Closed peastman closed 2 years ago
But I'm not sure that's really true.
Yeah, I agree, digging into the errors, will report back.
@peastman: The MSK computing resources are heavily underutilized right now because @dotsdl where running more jobs causes havoc for other users by not freeing up scratch space when done. @dotsdl is nearly finished addressing this issue and will then be able to scale up further on the MSK resources.

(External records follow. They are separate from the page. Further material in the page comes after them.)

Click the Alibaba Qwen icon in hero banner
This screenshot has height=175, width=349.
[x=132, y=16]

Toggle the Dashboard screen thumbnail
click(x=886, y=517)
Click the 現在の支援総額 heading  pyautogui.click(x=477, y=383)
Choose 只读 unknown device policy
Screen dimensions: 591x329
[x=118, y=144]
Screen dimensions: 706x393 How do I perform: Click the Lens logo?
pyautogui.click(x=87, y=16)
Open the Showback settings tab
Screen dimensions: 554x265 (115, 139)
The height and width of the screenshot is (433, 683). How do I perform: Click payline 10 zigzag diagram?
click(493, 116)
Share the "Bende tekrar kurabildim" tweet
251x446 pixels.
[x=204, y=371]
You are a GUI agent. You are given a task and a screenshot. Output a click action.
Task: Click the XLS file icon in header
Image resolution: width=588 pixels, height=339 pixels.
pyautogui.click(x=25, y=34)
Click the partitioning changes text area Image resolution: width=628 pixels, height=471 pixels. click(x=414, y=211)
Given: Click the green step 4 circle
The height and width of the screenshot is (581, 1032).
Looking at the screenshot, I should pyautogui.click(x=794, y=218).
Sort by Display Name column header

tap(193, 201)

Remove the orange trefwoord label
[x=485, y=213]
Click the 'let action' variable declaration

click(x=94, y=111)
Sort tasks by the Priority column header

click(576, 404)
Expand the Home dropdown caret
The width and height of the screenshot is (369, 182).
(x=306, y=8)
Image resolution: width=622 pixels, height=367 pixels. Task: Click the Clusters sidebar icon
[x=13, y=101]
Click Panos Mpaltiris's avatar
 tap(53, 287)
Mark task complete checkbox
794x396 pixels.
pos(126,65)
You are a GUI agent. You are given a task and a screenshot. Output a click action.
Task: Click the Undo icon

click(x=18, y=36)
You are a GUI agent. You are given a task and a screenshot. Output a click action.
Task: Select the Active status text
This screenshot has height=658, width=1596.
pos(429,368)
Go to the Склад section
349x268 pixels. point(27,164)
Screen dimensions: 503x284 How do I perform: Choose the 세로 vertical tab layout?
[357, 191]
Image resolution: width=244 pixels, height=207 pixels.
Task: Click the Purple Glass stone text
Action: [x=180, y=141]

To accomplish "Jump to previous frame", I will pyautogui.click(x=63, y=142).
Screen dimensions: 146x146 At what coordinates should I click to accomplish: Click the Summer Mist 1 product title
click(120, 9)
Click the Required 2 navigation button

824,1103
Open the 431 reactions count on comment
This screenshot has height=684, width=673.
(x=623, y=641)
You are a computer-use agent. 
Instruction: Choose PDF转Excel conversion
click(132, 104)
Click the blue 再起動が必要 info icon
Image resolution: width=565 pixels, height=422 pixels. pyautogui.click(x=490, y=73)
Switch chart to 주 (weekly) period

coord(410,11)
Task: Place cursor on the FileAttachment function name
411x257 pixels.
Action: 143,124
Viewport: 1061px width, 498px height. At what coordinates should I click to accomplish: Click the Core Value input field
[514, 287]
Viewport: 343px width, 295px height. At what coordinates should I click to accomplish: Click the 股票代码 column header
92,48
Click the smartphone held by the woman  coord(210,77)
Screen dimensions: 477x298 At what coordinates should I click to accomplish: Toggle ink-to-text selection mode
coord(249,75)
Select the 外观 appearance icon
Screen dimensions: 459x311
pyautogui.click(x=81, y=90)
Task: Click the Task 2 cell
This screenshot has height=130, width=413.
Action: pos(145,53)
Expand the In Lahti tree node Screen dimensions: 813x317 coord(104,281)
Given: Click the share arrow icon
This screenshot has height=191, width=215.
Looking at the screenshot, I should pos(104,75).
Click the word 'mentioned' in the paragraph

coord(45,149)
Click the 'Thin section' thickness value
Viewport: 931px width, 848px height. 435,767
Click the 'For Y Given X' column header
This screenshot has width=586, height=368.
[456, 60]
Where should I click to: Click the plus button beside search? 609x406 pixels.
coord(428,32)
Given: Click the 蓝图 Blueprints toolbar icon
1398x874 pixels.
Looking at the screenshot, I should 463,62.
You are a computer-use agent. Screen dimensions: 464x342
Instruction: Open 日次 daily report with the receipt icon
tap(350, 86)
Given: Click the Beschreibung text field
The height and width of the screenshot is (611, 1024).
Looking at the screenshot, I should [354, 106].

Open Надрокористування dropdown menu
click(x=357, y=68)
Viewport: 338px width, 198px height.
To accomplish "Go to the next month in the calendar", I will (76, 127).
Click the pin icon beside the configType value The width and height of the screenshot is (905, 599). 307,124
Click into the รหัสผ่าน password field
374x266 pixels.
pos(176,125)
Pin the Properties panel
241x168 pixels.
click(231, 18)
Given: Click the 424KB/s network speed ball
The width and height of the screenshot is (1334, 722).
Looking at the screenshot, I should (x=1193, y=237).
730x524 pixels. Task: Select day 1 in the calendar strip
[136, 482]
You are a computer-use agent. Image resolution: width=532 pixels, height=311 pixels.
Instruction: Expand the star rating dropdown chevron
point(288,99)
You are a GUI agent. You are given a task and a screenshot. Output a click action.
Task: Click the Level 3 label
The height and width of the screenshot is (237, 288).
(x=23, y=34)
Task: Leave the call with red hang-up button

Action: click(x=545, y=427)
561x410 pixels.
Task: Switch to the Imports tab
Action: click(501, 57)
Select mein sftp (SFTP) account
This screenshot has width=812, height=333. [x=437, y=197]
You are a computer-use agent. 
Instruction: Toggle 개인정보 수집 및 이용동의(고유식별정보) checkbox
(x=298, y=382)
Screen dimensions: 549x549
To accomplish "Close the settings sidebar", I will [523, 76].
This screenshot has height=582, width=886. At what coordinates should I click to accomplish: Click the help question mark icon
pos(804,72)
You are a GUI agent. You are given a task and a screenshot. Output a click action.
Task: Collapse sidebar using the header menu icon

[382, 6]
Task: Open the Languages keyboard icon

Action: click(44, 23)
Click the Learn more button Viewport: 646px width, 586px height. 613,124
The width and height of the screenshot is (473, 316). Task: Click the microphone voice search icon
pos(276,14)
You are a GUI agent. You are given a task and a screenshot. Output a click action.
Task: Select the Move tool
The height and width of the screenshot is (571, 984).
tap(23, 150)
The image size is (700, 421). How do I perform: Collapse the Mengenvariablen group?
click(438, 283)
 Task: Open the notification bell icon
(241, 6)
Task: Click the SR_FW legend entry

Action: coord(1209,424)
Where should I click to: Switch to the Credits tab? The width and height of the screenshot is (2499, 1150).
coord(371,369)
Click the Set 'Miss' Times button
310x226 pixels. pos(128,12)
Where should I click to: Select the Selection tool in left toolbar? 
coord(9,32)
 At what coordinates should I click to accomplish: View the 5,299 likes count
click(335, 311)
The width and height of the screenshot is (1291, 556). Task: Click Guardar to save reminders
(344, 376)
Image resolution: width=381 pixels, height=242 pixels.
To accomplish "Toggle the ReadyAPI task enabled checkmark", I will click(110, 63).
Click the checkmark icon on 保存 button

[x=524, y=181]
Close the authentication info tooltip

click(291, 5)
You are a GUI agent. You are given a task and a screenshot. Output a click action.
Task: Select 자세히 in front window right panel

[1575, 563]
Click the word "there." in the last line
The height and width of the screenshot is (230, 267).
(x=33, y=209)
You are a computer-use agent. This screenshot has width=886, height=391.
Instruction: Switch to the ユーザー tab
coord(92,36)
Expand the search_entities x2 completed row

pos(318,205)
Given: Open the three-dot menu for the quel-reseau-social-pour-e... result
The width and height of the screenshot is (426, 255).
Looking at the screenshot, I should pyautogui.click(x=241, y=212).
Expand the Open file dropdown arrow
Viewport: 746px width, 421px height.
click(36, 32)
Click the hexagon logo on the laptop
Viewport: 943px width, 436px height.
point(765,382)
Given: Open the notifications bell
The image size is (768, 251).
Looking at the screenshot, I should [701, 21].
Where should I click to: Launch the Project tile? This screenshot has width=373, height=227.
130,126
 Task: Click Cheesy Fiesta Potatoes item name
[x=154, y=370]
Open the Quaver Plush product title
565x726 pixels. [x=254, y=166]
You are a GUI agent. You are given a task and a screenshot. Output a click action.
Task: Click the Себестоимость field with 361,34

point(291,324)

It looks like Sherlock will let me use eight nodes at a time. Additional jobs beyond that remain pending in the queue with the status "QOSMaxCpuPerUserLimit". That should let it complete about 1000 of the PubChem calculations per day. Once we get to the DES370K dimers, they should go faster since they're smaller.
I checked the errors on PRP with dipeptide single points set (259) and most of them are all similar to an old bug (fixed) with py-cpuinfo
, wonder why it is popping up again, I think @dotsdl noticed this before. @dotsdl when you have a moment can you please check the pods on PRP and if we need to pin the version of py-cpuinfo
.
Edit: Hmm, from the traceback it looks like neither 'brand_raw' nor 'brand' keyword checks work for this particular compute node
{"error_type": "unknown_error", "error_message": "QCEngine Unknown Error: Traceback (most recent call last):
File "/opt/conda/envs/qcfractal/lib//python3.7/site-packages/qcengine/config.py", line 53, in get_global
_global_values["cpu_brand"] = _global_values["cpuinfo"]["brand_raw"]
KeyError: 'brand_raw'
During handling of the above exception, another exception occurred:
Traceback (most recent call last):
File "/opt/conda/envs/qcfractal/lib//python3.7/site-packages/psi4/driver/schema_wrapper.py", line 407, in run_qcschema
ret_data = run_json_qcschema(input_model.dict(), clean, False, keep_wfn=keep_wfn)
File "/opt/conda/envs/qcfractal/lib//python3.7/site-packages/psi4/driver/schema_wrapper.py", line 554, in run_json_qcschema
val, wfn = methods_dict_[json_data["driver"]](method, **kwargs)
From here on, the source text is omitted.